• TASK STATEMENT: Edit the rows below so that "computer-use agent" becomes "desktop agent" wherever it appears, changing nothing else.

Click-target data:
-- Begin --
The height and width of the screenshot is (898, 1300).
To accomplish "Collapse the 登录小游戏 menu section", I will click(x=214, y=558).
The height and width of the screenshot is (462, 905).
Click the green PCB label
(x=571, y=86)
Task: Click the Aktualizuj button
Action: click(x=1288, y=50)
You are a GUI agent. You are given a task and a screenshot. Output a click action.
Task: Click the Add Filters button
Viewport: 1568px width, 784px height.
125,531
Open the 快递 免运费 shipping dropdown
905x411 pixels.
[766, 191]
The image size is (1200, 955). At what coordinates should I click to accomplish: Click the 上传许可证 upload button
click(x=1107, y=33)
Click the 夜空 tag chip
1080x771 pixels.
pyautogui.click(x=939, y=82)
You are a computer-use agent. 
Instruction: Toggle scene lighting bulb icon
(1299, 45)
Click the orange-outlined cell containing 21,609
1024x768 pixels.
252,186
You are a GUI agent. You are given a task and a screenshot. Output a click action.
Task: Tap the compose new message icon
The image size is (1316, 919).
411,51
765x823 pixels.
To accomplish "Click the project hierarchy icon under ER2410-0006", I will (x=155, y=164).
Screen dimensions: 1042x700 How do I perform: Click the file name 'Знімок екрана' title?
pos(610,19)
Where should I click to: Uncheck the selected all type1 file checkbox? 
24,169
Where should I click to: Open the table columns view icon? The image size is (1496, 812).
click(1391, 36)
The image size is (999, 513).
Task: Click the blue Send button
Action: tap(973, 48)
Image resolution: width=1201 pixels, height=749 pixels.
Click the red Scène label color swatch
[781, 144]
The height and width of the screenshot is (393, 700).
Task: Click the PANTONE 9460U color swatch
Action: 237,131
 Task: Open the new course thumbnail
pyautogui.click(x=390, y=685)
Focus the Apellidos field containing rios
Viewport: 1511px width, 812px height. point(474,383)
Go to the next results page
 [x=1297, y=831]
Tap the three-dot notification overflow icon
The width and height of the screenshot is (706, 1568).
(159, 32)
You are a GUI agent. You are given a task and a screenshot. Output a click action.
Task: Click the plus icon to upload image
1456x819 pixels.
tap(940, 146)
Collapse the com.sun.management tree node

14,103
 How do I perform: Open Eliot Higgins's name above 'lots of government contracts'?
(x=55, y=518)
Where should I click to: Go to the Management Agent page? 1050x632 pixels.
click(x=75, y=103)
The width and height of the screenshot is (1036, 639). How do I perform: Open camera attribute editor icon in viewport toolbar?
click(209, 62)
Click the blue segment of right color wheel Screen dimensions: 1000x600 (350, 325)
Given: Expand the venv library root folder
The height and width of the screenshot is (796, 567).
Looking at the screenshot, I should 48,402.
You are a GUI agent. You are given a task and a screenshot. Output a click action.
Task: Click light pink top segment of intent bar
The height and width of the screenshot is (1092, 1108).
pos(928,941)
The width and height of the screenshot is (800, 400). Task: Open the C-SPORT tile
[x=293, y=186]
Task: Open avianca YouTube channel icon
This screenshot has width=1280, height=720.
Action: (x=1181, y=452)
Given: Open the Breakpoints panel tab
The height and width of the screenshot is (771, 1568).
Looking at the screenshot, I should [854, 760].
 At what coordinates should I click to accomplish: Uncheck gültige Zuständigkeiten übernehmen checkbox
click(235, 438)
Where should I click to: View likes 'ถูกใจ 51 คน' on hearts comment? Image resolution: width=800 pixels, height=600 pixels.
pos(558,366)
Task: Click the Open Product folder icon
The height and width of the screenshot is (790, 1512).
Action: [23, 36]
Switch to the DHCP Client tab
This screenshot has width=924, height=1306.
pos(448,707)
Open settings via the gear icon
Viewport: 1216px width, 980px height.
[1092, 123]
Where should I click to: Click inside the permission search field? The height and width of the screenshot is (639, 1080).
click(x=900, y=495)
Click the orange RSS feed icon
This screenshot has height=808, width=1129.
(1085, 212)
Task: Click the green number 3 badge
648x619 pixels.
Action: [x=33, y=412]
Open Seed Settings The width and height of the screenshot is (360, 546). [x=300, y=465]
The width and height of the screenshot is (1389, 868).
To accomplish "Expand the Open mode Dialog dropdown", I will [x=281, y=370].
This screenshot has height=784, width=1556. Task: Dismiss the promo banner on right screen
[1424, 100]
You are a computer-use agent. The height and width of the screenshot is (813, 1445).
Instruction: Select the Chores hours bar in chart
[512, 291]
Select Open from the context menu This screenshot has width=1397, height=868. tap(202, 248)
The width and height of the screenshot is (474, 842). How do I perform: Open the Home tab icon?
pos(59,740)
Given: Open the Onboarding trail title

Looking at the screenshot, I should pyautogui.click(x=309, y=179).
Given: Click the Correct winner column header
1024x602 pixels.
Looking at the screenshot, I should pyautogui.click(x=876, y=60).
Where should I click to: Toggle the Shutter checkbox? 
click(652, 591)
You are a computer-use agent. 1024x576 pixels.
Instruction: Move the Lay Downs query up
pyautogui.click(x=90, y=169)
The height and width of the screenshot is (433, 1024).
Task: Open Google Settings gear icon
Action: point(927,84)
-- End --
• RIGHT ANSWER:
The height and width of the screenshot is (898, 1300).
To accomplish "Collapse the 登录小游戏 menu section", I will click(x=214, y=558).
The height and width of the screenshot is (462, 905).
Click the green PCB label
(x=571, y=86)
Task: Click the Aktualizuj button
Action: click(x=1288, y=50)
You are a GUI agent. You are given a task and a screenshot. Output a click action.
Task: Click the Add Filters button
Viewport: 1568px width, 784px height.
125,531
Open the 快递 免运费 shipping dropdown
905x411 pixels.
[766, 191]
The image size is (1200, 955). At what coordinates should I click to accomplish: Click the 上传许可证 upload button
click(x=1107, y=33)
Click the 夜空 tag chip
1080x771 pixels.
pyautogui.click(x=939, y=82)
You are a desktop agent. 
Instruction: Toggle scene lighting bulb icon
(1299, 45)
Click the orange-outlined cell containing 21,609
1024x768 pixels.
252,186
You are a GUI agent. You are given a task and a screenshot. Output a click action.
Task: Tap the compose new message icon
The image size is (1316, 919).
411,51
765x823 pixels.
To accomplish "Click the project hierarchy icon under ER2410-0006", I will (x=155, y=164).
Screen dimensions: 1042x700 How do I perform: Click the file name 'Знімок екрана' title?
pos(610,19)
Where should I click to: Uncheck the selected all type1 file checkbox? 
24,169
Where should I click to: Open the table columns view icon? The image size is (1496, 812).
click(1391, 36)
The image size is (999, 513).
Task: Click the blue Send button
Action: tap(973, 48)
Image resolution: width=1201 pixels, height=749 pixels.
Click the red Scène label color swatch
[781, 144]
The height and width of the screenshot is (393, 700).
Task: Click the PANTONE 9460U color swatch
Action: 237,131
 Task: Open the new course thumbnail
pyautogui.click(x=390, y=685)
Focus the Apellidos field containing rios
Viewport: 1511px width, 812px height. point(474,383)
Go to the next results page
 [x=1297, y=831]
Tap the three-dot notification overflow icon
The width and height of the screenshot is (706, 1568).
(159, 32)
You are a GUI agent. You are given a task and a screenshot. Output a click action.
Task: Click the plus icon to upload image
1456x819 pixels.
tap(940, 146)
Collapse the com.sun.management tree node

14,103
 How do I perform: Open Eliot Higgins's name above 'lots of government contracts'?
(x=55, y=518)
Where should I click to: Go to the Management Agent page? 1050x632 pixels.
click(x=75, y=103)
The width and height of the screenshot is (1036, 639). How do I perform: Open camera attribute editor icon in viewport toolbar?
click(209, 62)
Click the blue segment of right color wheel Screen dimensions: 1000x600 (350, 325)
Given: Expand the venv library root folder
The height and width of the screenshot is (796, 567).
Looking at the screenshot, I should 48,402.
You are a GUI agent. You are given a task and a screenshot. Output a click action.
Task: Click light pink top segment of intent bar
The height and width of the screenshot is (1092, 1108).
pos(928,941)
The width and height of the screenshot is (800, 400). Task: Open the C-SPORT tile
[x=293, y=186]
Task: Open avianca YouTube channel icon
This screenshot has width=1280, height=720.
Action: (x=1181, y=452)
Given: Open the Breakpoints panel tab
The height and width of the screenshot is (771, 1568).
Looking at the screenshot, I should [854, 760].
 At what coordinates should I click to accomplish: Uncheck gültige Zuständigkeiten übernehmen checkbox
click(235, 438)
Where should I click to: View likes 'ถูกใจ 51 คน' on hearts comment? Image resolution: width=800 pixels, height=600 pixels.
pos(558,366)
Task: Click the Open Product folder icon
The height and width of the screenshot is (790, 1512).
Action: [23, 36]
Switch to the DHCP Client tab
This screenshot has width=924, height=1306.
pos(448,707)
Open settings via the gear icon
Viewport: 1216px width, 980px height.
[1092, 123]
Where should I click to: Click inside the permission search field? The height and width of the screenshot is (639, 1080).
click(x=900, y=495)
Click the orange RSS feed icon
This screenshot has height=808, width=1129.
(1085, 212)
Task: Click the green number 3 badge
648x619 pixels.
Action: [x=33, y=412]
Open Seed Settings The width and height of the screenshot is (360, 546). [x=300, y=465]
The width and height of the screenshot is (1389, 868).
To accomplish "Expand the Open mode Dialog dropdown", I will [x=281, y=370].
This screenshot has height=784, width=1556. Task: Dismiss the promo banner on right screen
[1424, 100]
You are a desktop agent. The height and width of the screenshot is (813, 1445).
Instruction: Select the Chores hours bar in chart
[512, 291]
Select Open from the context menu This screenshot has width=1397, height=868. tap(202, 248)
The width and height of the screenshot is (474, 842). How do I perform: Open the Home tab icon?
pos(59,740)
Given: Open the Onboarding trail title

Looking at the screenshot, I should pyautogui.click(x=309, y=179).
Given: Click the Correct winner column header
1024x602 pixels.
Looking at the screenshot, I should pyautogui.click(x=876, y=60).
Where should I click to: Toggle the Shutter checkbox? 
click(652, 591)
You are a desktop agent. 1024x576 pixels.
Instruction: Move the Lay Downs query up
pyautogui.click(x=90, y=169)
The height and width of the screenshot is (433, 1024).
Task: Open Google Settings gear icon
Action: point(927,84)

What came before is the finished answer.